BEGIN Provided data

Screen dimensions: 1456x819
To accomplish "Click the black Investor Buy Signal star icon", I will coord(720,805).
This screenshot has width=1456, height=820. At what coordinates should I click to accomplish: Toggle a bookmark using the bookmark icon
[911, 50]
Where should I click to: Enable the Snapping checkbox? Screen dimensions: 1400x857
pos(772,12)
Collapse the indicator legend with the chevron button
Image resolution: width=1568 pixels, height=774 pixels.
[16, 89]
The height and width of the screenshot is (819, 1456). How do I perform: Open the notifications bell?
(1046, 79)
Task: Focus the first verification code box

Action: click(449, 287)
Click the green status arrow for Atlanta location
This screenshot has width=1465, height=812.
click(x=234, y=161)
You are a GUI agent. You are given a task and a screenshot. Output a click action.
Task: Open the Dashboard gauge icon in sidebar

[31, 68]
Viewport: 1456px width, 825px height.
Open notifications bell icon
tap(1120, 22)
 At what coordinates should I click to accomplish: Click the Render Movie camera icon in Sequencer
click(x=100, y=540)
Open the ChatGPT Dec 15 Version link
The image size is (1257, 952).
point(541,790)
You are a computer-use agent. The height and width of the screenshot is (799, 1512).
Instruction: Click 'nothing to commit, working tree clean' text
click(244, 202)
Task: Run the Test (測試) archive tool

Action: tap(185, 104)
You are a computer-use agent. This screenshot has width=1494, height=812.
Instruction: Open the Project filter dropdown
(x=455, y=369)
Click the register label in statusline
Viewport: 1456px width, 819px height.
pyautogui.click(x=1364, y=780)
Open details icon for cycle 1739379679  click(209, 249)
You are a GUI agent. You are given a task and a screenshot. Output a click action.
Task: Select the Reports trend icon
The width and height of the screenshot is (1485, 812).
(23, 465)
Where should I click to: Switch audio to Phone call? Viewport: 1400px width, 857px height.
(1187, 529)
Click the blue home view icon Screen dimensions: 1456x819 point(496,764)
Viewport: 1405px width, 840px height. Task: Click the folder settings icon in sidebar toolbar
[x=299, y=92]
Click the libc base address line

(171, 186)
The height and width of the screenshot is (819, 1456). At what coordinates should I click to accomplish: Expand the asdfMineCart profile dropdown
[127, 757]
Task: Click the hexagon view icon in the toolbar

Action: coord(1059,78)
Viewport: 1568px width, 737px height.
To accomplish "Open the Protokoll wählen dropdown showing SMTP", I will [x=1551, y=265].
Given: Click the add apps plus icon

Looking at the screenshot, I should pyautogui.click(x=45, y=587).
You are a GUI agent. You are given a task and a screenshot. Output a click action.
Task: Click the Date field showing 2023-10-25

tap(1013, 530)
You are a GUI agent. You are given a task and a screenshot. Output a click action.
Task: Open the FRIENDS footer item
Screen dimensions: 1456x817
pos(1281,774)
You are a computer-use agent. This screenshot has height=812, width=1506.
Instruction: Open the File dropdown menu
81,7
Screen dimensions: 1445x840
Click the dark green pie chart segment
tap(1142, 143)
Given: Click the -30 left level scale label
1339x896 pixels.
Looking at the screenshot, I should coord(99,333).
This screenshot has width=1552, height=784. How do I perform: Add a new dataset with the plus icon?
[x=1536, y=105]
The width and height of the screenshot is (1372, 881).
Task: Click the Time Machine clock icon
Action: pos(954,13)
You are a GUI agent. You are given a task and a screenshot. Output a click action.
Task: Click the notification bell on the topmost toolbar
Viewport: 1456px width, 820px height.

END Provided data

• _Work to complete_: All lines of the entries containing the string "will" must be shown in full.

• _Answer to this problem_:
To accomplish "Click the black Investor Buy Signal star icon", I will coord(720,805).
To accomplish "Open the Protokoll wählen dropdown showing SMTP", I will [x=1551, y=265].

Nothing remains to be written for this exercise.